── Provided text

I have serious doubts about Snapchat's security due to the username <-> phone number leak discovered by GibsonSec, but the other things you listed say nothing of their security posture.
I don't know much about the Android environment, and I get that regardless you're storing keys in a hostile environment, but would using the Android KeyChain to store the passwords instead work?
You can do this for any app.... not just snapchat.
He sets his computer as a proxy between snapchat-app and snappchat-server. When I did this, Snapchat was certificate pinned to their server (it's been over a year though..so correct me if Im wrong).
This isn't an attack other people on the network can perform on you.
How a company with $163M in funding is not able to put just a normal encryption into their app or hire someone who knows about encryption is out of my comprehension.
We implemented a standard Blowfish encryption in university at a small project on the side and it was better than that.
I'm by no means a cryptography expert, but you don't store keys on the device, they are generated dynamically. Storing them in a directory that seems like an unimportant directory is the most amateur mistake of trying to increase security, as it adds zero security.
There is absolutely no cryptographic means of preventing a Snapchat user from saving a Snapchat image he/she receives. No matter what measures they put in place, they will all effectively be security by obscurity. If the image is in RAM long enough for a human to see it, then it can be copied elsewhere.
The fact that their current encryption procedure is half-assed is because they know it'll be security by obscurity no matter what they do, so why even waste time?. It doesn't make a real difference either way. They just want to prevent the absolute simplest attacks. They could have XOR'd all images with a 1-byte key and it would be equivalent, and still would suffice the business need.
Enlightens on then on how you would solve the issue. You have a program, and the program is storing data and the "attacker" (here really the user himself) wants to bypass the policies enforced by the application. The attacker has access to both the binary of the app and the data.
What would you encrypt the data with that the user himself cannot also access? Without a secure encryption hardware module, there's little you can do except add additional layers of obscurity.

────

**What this exercise asks:**
[1] In the Snapchat security discussion, how much funding does one commenter say the company has?
[2] List every way of encrypting images or storing and protecting keys that the Snapchat security discussion brings up.
[3] Please write the next part of the Snapchat security discussion, starting after its final comment.

── Extracted records

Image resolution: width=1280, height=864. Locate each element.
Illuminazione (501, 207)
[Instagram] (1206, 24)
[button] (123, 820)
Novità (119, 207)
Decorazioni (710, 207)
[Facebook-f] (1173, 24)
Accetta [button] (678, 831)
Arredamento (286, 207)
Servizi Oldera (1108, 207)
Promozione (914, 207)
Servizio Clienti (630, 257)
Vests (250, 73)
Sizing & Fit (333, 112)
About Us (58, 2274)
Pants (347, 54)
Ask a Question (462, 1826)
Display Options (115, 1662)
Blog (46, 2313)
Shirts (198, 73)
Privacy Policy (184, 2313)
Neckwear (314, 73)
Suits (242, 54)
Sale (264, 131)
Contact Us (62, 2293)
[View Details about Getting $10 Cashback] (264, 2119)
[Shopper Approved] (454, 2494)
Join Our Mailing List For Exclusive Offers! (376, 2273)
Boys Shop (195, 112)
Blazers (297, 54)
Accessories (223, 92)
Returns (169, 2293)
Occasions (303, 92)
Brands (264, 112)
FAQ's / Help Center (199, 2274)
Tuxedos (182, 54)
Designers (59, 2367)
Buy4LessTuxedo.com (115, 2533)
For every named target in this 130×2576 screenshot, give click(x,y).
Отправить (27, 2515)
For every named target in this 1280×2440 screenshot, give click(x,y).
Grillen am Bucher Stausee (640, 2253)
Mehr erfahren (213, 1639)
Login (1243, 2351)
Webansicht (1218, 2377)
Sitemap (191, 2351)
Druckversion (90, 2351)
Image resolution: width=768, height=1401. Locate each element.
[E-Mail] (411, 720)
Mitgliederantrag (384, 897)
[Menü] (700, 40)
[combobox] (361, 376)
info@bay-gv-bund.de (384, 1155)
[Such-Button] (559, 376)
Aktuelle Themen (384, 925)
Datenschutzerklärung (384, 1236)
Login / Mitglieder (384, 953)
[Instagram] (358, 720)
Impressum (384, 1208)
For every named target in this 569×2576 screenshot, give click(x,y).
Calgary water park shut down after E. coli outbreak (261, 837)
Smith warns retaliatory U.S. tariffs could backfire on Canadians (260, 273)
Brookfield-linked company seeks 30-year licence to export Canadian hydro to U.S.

────

**Results for each task:**
[1] $163M

[2]
- Android KeyChain
- Standard Blowfish encryption
- Keys generated dynamically instead of stored on the device
- Storing keys in a directory that seems unimportant
- XOR'ing all images with a 1-byte key
- A secure encryption hardware module

[3]
You could encrypt all the data with a key derived off the user's password, and require the user to re-enter the key if the app stops. That too could be broken.
You could store the images in some odd obfuscated format that only the app can understand. That too could be broken after some time.
You could never store any images on disk at all and fetch them only when requested. Then you have the third-party services imitating the app.
Lemme get this straight.. The password is hardcoded into Java code, so by decompiling it you can get that pw and break it? So essentially simple decompilation was all that was needed? That's weak.
What would have been some better alternatives to keep the encrypted files safe on the phone? Couldn't they have it call the server for a dynamic (safe) key?
I cannot understand people who confide their privacy to companies like Apple and Snapchat. Of course their photos will be 'leaked'. It's just a matter of time.
Not really. Most people couldn't care less about the 10 second thing. They use Snapchat just as a means of sending a quick photo. It's just more fun than texting. I know very few people who actually care about the privacy aspect of it.
It is technologically impossible to prevent Snapchat users from saving or copying images they receive from other Snapchat users. Replace "Snapchat" with any other app here and the same principle applies.
Their proposition is not that this is impossible, but rather that it is not easy for a typical end user to see past images. This enables a form of ephemeral communication; it was never intended as a security feature, simply a communication feature.